U.S. Supreme Court HERMAN v. ARKANSAS. , 420 U.S. 953 (1975)
420 U.S. 953
James H. HERMAN, Andrew R. Chaja, and Donald Lowe
State of ARKANSAS.
Supreme Court of the United States
February 24, 1975
On petition for writ of certiorari to the Supreme Court of Arkansas.
The petition for a writ of certiorari is denied.
Mr. Justice BRENNAN, joined by Mr. Justice STEWART and Mr. Justice MARSHALL, dissenting.
Petitioners were convicted in the Pulaski County, Arkansas Circuit Court of exhibiting an allegeldy obscene film in violation of Ark.Stat.Ann . 41-2729
(Supp.1973), which provides in pertinent part as follows:
'Hereafter, it shall be unlawful for any person knowingly to exhibit . . . any obscene film.'
'Obscene' is defined in 41-2730(2), which provides:
"Obscene' means that to the average person, applying contemporary community standards, the dominant theme of the material taken as a whole appeals to prurient interest.'
The Supreme Court of Arkansas affirmed. Herman v. State, 512 S.W.2d 923 (1974).

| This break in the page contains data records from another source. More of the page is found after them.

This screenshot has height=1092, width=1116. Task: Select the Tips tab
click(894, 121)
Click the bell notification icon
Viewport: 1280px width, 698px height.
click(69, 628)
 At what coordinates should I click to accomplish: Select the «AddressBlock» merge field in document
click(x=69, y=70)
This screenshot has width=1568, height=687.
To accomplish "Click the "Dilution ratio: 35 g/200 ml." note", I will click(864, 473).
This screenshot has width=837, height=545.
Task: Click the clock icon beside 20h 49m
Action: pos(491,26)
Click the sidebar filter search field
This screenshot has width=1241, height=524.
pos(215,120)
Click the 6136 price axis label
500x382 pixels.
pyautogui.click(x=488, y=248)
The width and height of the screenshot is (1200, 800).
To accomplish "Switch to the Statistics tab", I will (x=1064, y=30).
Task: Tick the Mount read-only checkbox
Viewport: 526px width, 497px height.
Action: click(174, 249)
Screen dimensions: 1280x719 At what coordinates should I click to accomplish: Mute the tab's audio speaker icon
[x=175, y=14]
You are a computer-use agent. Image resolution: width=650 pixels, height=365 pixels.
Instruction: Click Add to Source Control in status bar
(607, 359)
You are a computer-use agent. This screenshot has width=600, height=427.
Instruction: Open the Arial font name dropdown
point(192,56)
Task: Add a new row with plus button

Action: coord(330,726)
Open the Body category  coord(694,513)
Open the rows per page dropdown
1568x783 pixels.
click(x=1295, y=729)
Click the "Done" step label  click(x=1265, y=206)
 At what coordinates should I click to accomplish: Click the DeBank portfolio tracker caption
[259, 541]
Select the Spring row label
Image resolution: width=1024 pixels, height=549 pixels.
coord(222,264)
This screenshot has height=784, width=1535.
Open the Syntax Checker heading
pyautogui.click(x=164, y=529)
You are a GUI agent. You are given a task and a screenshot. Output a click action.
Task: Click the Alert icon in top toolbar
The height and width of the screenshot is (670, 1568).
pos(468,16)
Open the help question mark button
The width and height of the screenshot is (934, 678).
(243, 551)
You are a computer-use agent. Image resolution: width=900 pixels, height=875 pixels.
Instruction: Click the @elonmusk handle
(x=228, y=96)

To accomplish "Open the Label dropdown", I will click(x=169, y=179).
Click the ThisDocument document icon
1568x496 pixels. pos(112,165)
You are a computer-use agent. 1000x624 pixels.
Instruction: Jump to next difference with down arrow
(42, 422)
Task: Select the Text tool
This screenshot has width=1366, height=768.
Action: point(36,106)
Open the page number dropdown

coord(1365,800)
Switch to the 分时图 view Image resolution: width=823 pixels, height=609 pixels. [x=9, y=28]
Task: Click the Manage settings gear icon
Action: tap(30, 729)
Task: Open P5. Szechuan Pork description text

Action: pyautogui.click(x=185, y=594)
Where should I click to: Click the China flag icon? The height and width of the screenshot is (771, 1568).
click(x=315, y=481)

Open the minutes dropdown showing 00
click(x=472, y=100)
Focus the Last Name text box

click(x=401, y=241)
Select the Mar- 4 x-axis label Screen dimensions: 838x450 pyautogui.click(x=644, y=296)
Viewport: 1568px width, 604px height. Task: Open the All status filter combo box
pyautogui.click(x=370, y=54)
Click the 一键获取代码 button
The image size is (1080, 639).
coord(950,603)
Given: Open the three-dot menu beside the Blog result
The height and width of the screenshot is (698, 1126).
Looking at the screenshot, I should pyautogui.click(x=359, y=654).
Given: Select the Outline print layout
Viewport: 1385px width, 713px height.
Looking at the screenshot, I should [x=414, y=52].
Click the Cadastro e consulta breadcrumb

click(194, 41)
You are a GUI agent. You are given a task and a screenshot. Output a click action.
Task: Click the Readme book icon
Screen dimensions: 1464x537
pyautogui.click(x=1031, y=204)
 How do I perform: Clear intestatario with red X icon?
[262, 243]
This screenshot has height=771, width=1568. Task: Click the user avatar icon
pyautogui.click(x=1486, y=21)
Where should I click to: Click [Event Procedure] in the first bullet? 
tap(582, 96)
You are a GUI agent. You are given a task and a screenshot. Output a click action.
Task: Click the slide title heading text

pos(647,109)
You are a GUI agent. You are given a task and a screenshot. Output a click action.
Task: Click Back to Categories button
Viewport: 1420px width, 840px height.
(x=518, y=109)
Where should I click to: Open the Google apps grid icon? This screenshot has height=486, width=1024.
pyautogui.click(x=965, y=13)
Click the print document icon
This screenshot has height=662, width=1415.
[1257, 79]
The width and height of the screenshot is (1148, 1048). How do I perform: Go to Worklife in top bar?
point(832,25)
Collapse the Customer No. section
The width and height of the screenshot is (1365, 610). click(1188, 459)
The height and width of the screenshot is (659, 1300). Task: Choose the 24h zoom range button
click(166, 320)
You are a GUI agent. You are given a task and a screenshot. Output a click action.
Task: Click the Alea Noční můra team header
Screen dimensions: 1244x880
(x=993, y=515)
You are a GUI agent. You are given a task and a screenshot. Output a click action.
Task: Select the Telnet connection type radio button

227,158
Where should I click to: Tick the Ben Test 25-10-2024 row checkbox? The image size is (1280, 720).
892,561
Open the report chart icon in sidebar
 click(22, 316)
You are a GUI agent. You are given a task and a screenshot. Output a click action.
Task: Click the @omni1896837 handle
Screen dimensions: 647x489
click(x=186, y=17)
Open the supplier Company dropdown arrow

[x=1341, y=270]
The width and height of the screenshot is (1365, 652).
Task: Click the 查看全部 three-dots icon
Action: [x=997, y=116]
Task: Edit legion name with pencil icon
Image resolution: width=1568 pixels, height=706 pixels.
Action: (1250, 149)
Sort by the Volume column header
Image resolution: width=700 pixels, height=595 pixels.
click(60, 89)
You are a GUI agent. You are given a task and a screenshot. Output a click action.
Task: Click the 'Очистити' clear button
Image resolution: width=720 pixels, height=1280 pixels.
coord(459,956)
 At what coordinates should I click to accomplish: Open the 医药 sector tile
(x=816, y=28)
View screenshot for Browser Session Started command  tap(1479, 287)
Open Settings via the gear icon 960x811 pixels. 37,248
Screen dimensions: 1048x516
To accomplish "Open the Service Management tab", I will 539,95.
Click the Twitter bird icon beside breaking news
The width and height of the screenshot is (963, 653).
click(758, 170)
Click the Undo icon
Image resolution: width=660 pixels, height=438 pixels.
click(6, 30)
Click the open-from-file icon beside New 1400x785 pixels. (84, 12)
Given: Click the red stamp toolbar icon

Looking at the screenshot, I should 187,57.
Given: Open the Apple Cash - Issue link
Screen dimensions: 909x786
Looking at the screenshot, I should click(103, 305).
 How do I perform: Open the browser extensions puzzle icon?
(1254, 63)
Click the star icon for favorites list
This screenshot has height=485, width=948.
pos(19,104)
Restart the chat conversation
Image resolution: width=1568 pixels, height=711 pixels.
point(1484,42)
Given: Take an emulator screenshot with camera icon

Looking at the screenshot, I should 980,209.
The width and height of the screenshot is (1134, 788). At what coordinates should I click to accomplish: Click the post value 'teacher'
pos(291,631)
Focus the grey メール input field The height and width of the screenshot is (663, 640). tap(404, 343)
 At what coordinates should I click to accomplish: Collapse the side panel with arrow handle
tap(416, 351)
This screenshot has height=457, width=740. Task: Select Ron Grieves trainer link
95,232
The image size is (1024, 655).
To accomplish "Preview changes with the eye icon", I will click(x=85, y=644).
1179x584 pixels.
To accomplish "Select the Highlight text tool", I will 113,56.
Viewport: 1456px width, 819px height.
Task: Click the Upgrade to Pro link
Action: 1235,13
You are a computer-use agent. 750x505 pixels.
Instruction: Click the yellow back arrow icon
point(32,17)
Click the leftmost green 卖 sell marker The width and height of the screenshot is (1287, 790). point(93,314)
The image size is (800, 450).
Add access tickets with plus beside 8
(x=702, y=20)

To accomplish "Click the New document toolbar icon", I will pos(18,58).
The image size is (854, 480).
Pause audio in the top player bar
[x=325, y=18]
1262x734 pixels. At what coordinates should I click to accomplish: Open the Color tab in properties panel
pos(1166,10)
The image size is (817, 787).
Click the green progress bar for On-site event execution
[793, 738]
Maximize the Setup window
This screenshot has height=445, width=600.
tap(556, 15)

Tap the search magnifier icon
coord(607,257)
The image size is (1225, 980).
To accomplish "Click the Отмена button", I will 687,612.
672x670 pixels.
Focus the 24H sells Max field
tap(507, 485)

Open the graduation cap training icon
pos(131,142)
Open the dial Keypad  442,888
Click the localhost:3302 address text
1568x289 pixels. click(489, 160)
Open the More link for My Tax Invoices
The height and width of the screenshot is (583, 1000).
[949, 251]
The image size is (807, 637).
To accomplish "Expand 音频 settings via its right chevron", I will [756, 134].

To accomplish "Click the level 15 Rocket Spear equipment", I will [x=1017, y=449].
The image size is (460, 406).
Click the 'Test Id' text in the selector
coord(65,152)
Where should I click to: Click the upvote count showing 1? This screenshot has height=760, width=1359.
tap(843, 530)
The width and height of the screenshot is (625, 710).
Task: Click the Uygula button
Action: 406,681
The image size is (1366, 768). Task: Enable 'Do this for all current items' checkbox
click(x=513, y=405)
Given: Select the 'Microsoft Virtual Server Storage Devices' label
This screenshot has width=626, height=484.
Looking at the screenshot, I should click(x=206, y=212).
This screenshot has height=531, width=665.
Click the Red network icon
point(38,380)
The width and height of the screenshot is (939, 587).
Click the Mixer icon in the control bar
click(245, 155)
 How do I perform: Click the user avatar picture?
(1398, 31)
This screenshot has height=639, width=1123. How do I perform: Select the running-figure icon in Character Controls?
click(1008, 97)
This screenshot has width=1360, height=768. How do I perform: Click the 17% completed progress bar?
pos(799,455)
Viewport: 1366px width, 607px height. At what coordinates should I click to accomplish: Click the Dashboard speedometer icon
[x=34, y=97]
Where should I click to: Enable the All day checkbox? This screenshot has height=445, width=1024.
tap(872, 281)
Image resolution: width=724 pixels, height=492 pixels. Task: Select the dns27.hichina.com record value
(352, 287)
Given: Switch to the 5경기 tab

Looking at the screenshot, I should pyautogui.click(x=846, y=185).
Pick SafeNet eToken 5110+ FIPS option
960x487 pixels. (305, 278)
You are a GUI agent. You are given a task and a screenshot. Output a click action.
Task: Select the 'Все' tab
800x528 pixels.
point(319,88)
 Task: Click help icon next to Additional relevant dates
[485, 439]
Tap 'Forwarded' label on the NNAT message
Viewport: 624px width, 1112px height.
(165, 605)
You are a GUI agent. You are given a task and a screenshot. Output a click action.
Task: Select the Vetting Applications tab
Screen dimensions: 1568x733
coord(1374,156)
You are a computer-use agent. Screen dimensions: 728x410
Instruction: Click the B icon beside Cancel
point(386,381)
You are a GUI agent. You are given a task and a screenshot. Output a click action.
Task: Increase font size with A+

It is my view that 'at least in the absence of distribution to juveniles or obtrusive exposure to unconsenting adults, the First and Fourteenth Amendments prohibit the State and Federal Governments from attempting wholly to suppress sexually oriented materials on the basis of their allegedly 'obscene' contents.' Paris Adult Theatre I v. Slaton, 413 U.S. 49, 113 (1973) (Brennan, J., dissenting). It is clear that, tested by that constitutional standard, 41-2729, as it incorporates the definition of 'obscene' in 41-2730(2), is unconstitutionally over-broad and therefore invalid on its face. For the reasons stated in my dissent in Miller v. California, 413 U.S. 15, 47 (1973), I would therefore grant certiorari, and, since the judgment of the Supreme Court of Arkansas was rendered after Miller, reverse. In that circumstance, I have no occasion to consider whether the other questions presented merit plenary review. See Heller v. New York, 413 U.S. 483, 495 (1973 ) (Brennan, J., dissenting).
Mr. Justice DOUGLAS took no part in the consideration of decision of this case.
Finally, it does not appear from the petition and response that the obscenity of the disputed materials was adjudged by applying local community standards. Based on my dissent in Hamling v. United States, 418 U.S. 87, 141 (1974), I believe that, consistent with the Due Process
Clause, petitioners must be given an opportunity to have their case decided on, and introduce evidence relevant to, the legal standard upon which their convictions have ultimately come to depend. Thus, even on its own terms, the Court should vacate the judgment below and remand for a determination whether petitioner should be afforded a new trial under local community standards.